EXTRACTED TEXT:
++++++

Jul 26, 2016 ยท 4 minutes

When Marissa Mayer first took over as Yahoo’s CEO-- while pregnant with her first child-- there was a lot of debate over whether that was a reckless decision by the board.

For a while, it seemed her every move was scrutinized through the lens of being a new mother.

The debate over her own decisions around maternity leave was viewed as her passing judgement over what all women should do. A throwaway statement about her baby being “easy” was seen as a punch in the gut for mothers everywhere. And when she changed the rules around Yahoo employees being allowed to work from home, it was interpreted as an anti-mother stance. How dare a mother do such a thing!

Mayer was living publicly what 60% of new mothers live privately: A specific form of bias known as the “Maternal Wall” where mothers have to prove their dedication to their job all over again, and are locked in a double-bind of “You can’t be a good employee if you aren’t constantly available” and “You can’t be a good mother if you aren’t constantly available.”

++++++

Collection entries
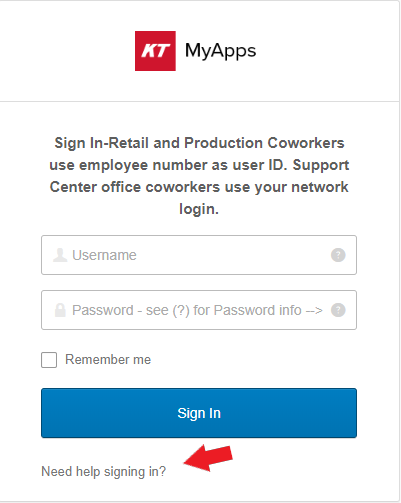This screenshot has height=503, width=401.
Task: Click the word 'login.' in instructions
Action: pos(199,209)
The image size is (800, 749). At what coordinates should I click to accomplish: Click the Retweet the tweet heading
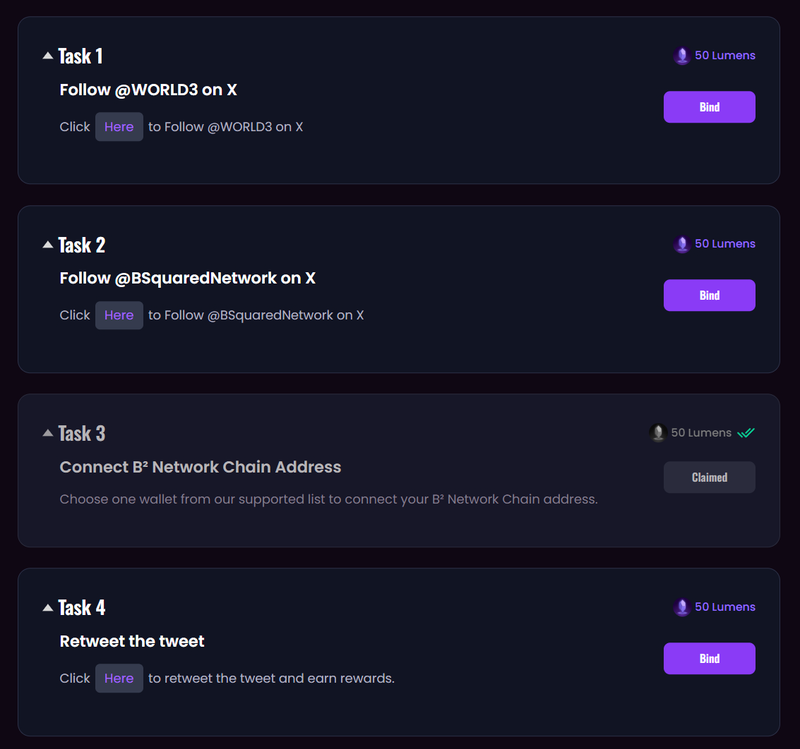pos(132,641)
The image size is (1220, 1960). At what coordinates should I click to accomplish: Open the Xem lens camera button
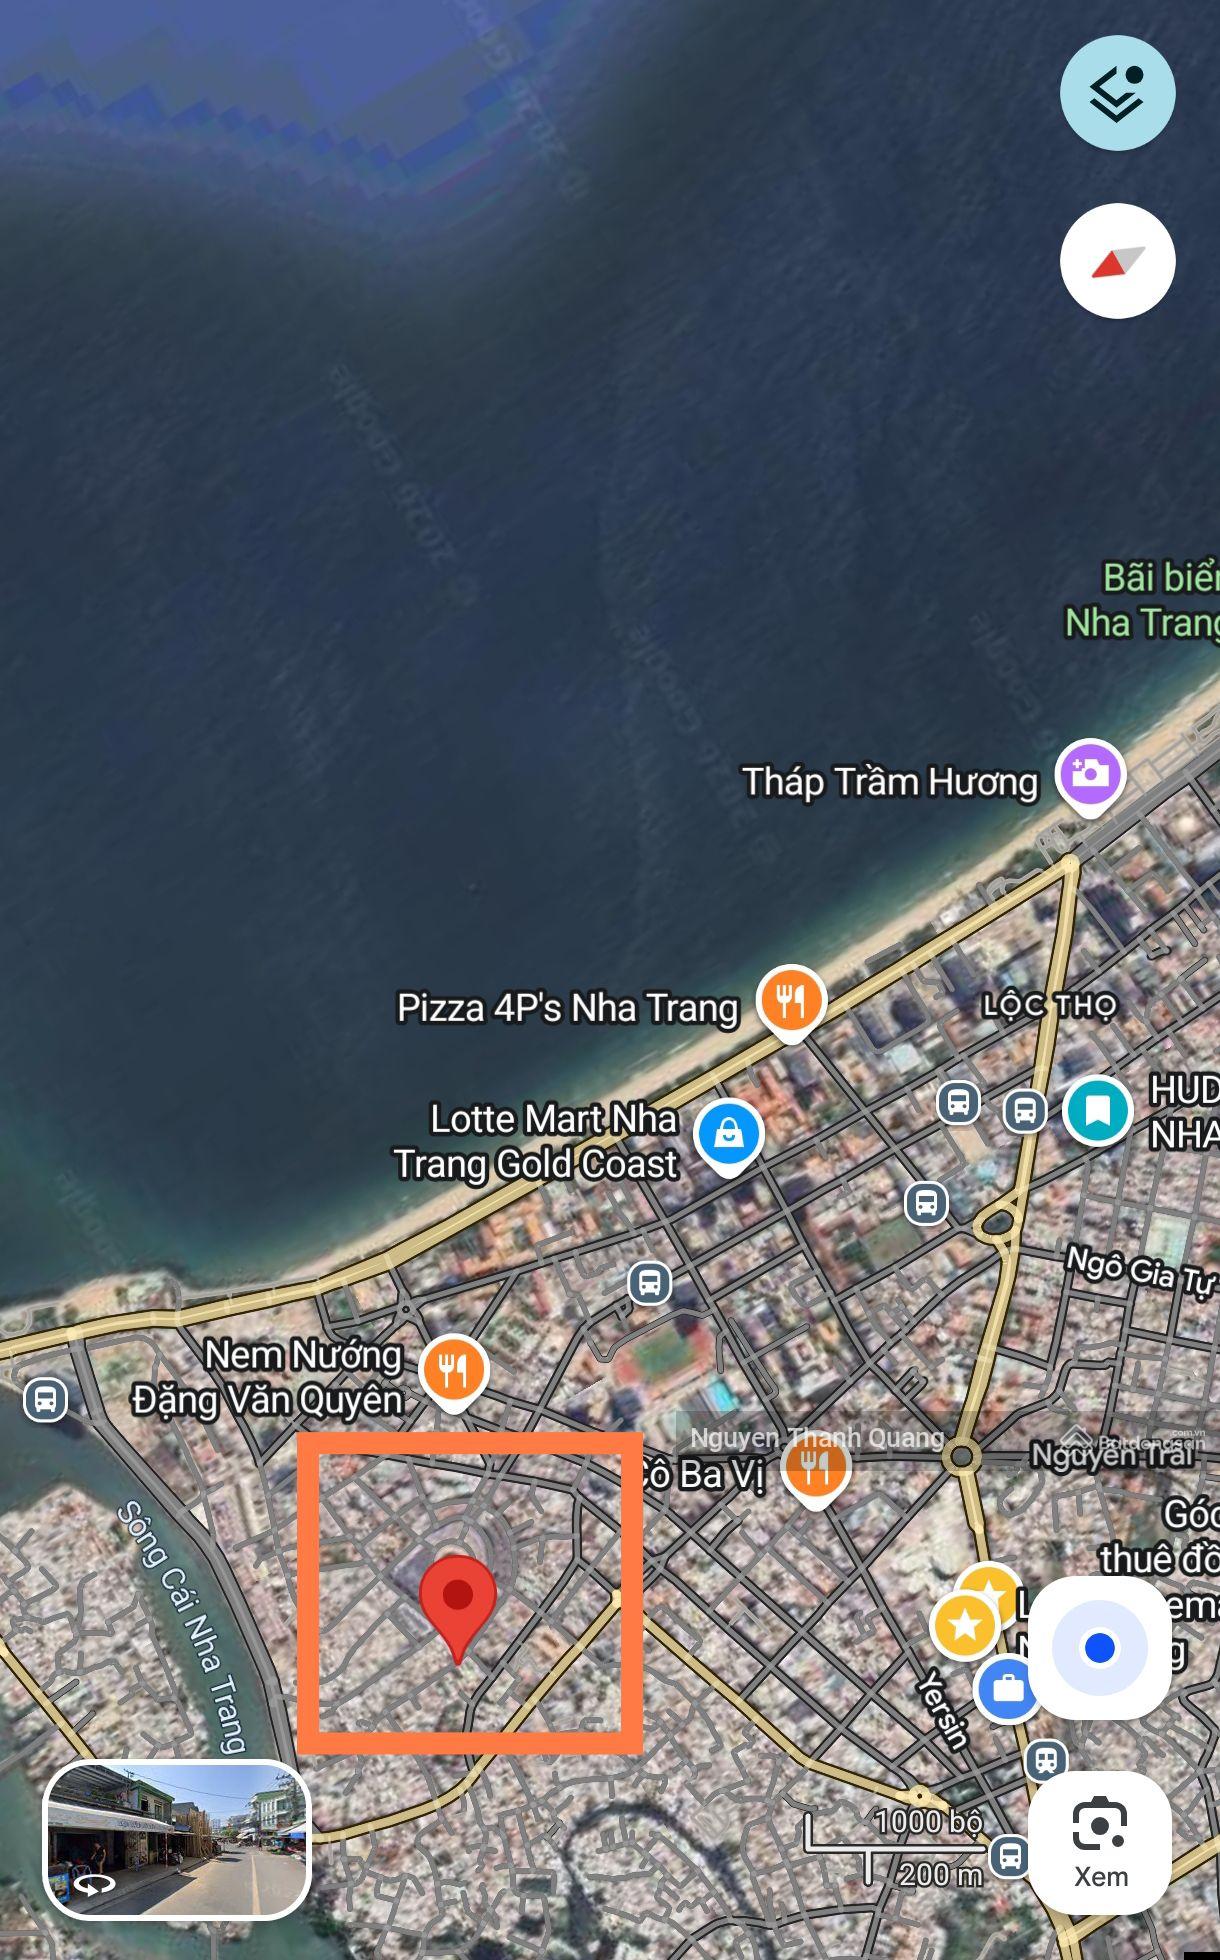click(x=1099, y=1842)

++++++

OBJECTIVE: Repeat the article on Marissa Mayer from "For a while, it" up to and including "such a thing!". None of the items are needed here.

RESPONSE:
For a while, it seemed her every move was scrutinized through the lens of being a new mother.

The debate over her own decisions around maternity leave was viewed as her passing judgement over what all women should do. A throwaway statement about her baby being “easy” was seen as a punch in the gut for mothers everywhere. And when she changed the rules around Yahoo employees being allowed to work from home, it was interpreted as an anti-mother stance. How dare a mother do such a thing!